Forales, pero menos
Hace poco Xabier Agirre, el diputado general, aventuró la posibilidad de aumentar la presión fiscal en territorio alavés, pero el proyecto fue neutralizado de inmediato. La foralidad padece un férreo corsé que la oprime desde su restauración: todo movimiento de las diputaciones debe ejecutarse de forma armonizada, de modo que no exista una regulación sustancialmente distinta en ninguno de los territorios del País Vasco.

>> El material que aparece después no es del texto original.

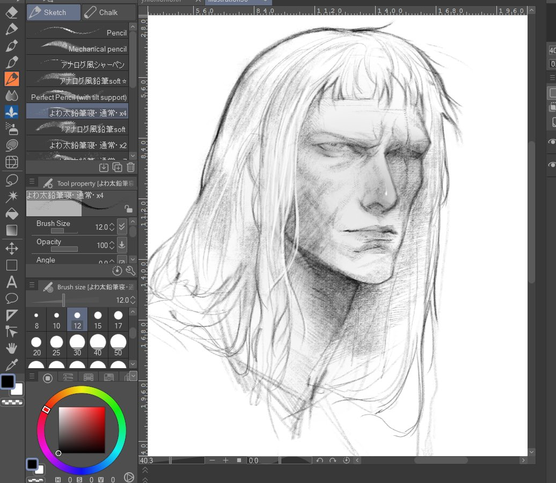Switch to the Sketch sub tool tab
Screen dimensions: 556x483
coord(54,12)
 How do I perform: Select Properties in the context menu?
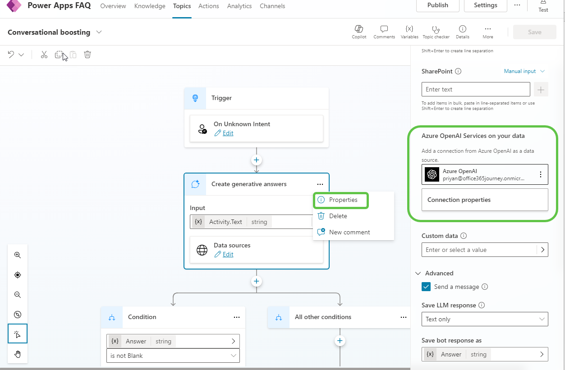[343, 200]
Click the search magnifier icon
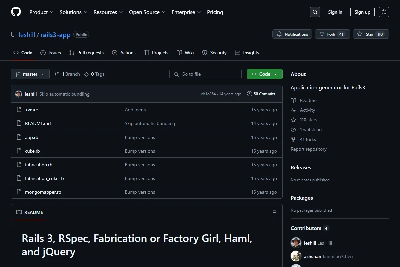Image resolution: width=400 pixels, height=267 pixels. coord(315,12)
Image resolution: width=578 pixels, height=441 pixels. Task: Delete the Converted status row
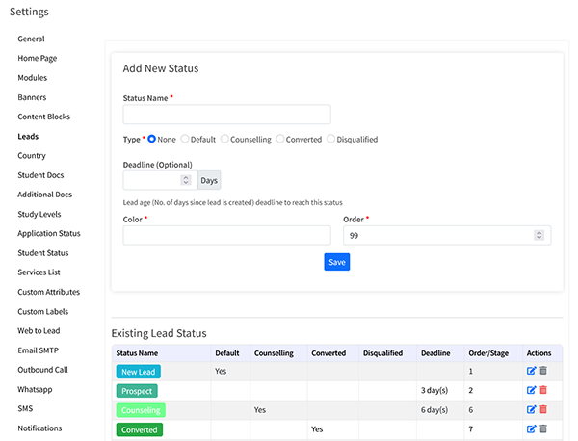542,428
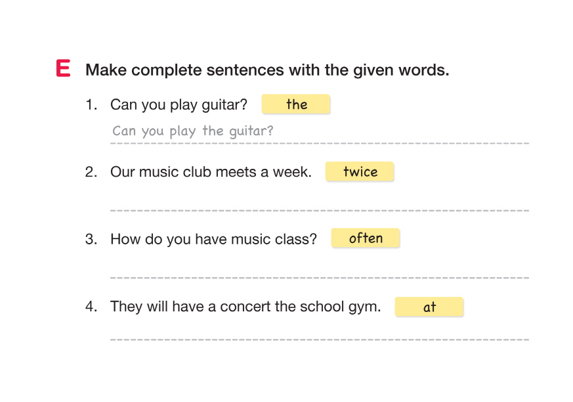
Task: Select the sentence 'Our music club meets a week.'
Action: coord(211,172)
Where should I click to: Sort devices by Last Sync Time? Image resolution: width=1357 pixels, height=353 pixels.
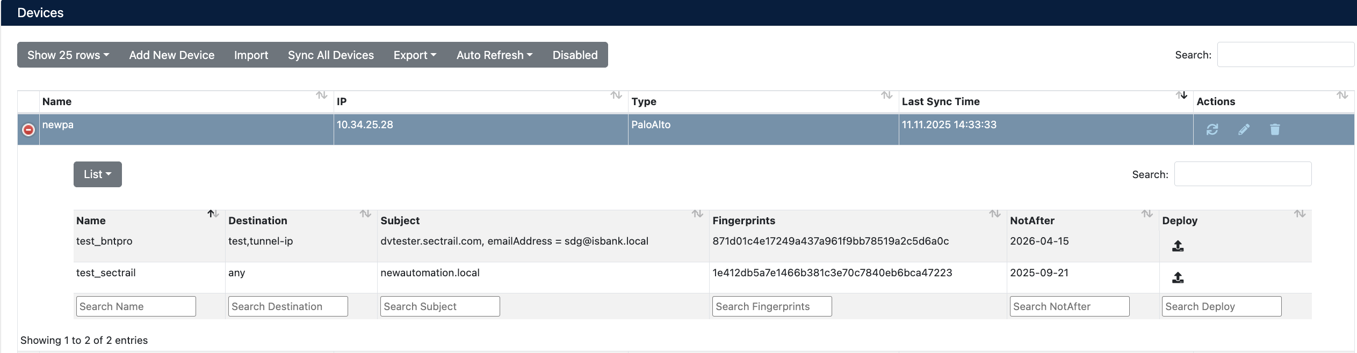coord(940,101)
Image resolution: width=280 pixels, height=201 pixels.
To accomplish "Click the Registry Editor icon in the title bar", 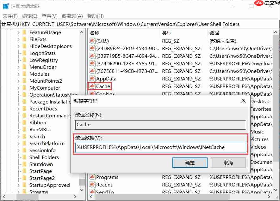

Es paradójico: el poder foral es uno de nuestros fetiches simbólicos, pero en el terreno práctico se mantiene el velado objetivo de neutralizar su potencial político, jurídico y fiscal, mediante reglas uniformes. Si el régimen foral se funda, de derecho, en la autonomía normativa de cada territorio, no se entiende por qué se excluye, de hecho, su ejercicio. Aquí surge una batería de incómodas preguntas. ¿Qué foralismo es este que exige la igualación normativa y reglamentaria? ¿De verdad son soberanas las Juntas Generales cuando la fiscalidad de cada territorio es un calco de los otros? ¿Por qué es obligatorio que alaveses, vizcaínos y guipuzcoanos soporten la misma presión fiscal? ¿No era la igualdad jacobina nuestra gran enemiga?

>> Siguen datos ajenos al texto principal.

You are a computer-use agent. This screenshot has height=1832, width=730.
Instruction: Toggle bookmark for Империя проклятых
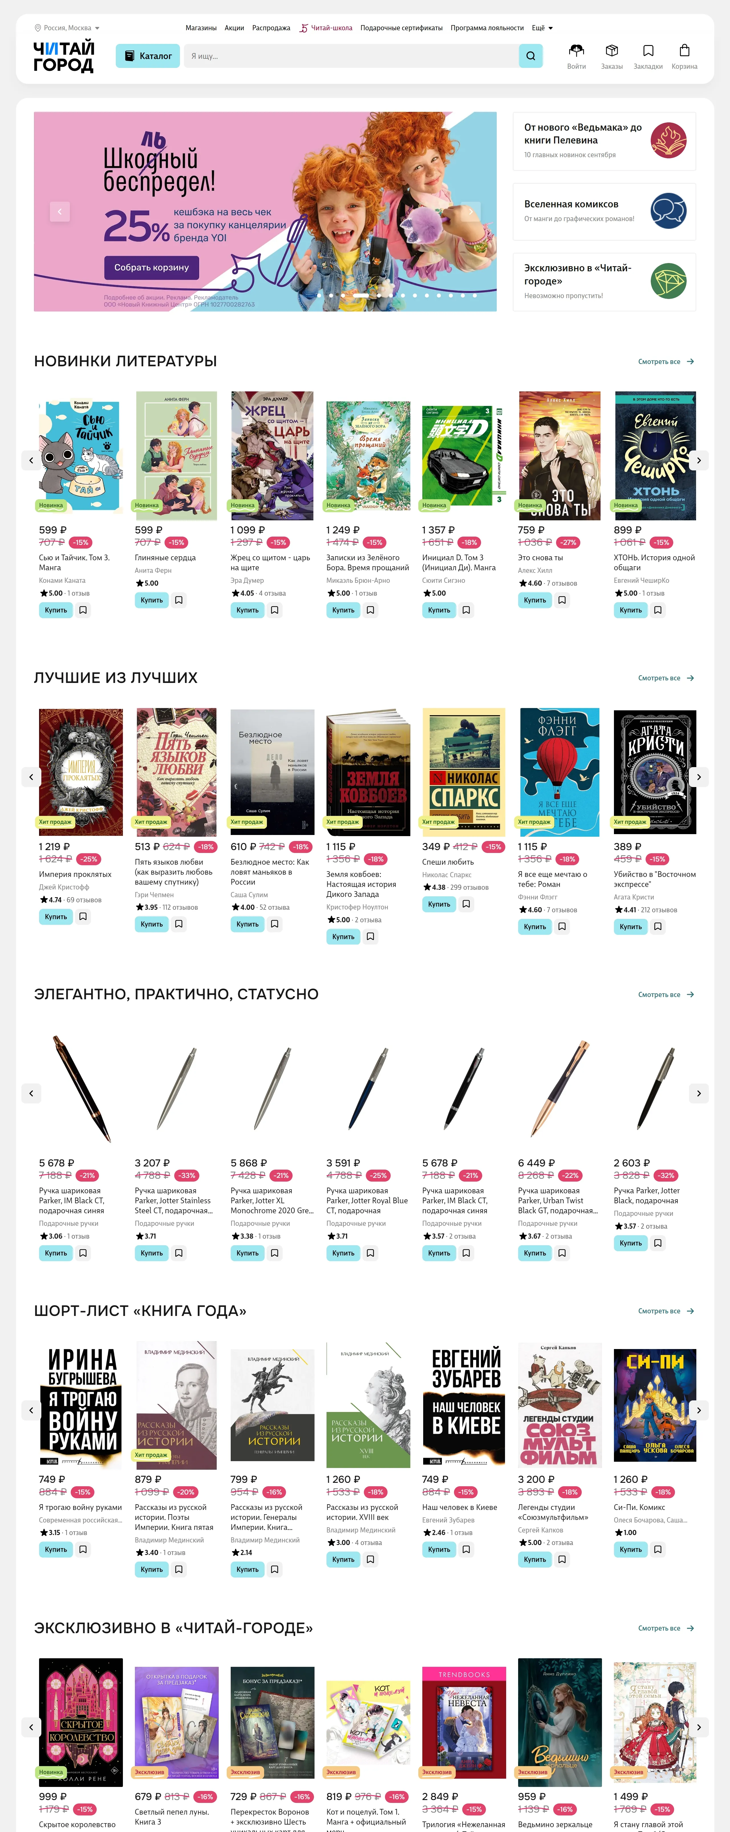[83, 917]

Hemos sido aleccionados en las inagotables virtudes del foralismo. No obstante, sus virtudes son ficticias, porque cualquier iniciativa política exige desplegar una lista inacabable de organismos de "coordinación interinstitucional", dirigidos a que ningún territorio se permita decisiones discordantes. A muchos políticos les preocupa que la Ley de Territorios Históricos pueda ser modificada, pero les preocuparía mucho más si ocurriera lo contrario: que la LTH se aplicara de verdad. La hipótesis de una competencia tributaria entre administraciones pone los pelos como escarpias a la clase política: les aterra imaginar que la población, ante una oferta diversificada, se pemitiera, en ejercicio de su libertad, imprevistas decisiones de inversión o de cambio de domicilio. Y para impedir cualquier asomo de libre elección ciudadana, centenas de comisiones, comités, consejos, juntas, plataformas, mesas y mesillas de "coordinación institucional" dilapidan una marea inacabable de energías y de dinero público. Se trata de garantizar que nuestra abigarrada constelación de organismos institucionales tome al final las mismas decisiones que adoptaría, de un solo golpe, cualquier gobierno centralizado. Debido a la complejidad del sistema, no se sabe si en Euskadi se gobierna mucho o poco, lo que está claro es que nos pasamos la vida coordinando, armonizando y equiparando.
Y si la máxima preocupación de los órganos forales consiste en evitar que la ciudadanía acceda a las ventajas de una verdadera competencia fiscal entre administraciones, deberíamos preguntarnos, incluso los que hemos sido sus rendidos defensores, si merece la pena mantener este costosísimo montaje.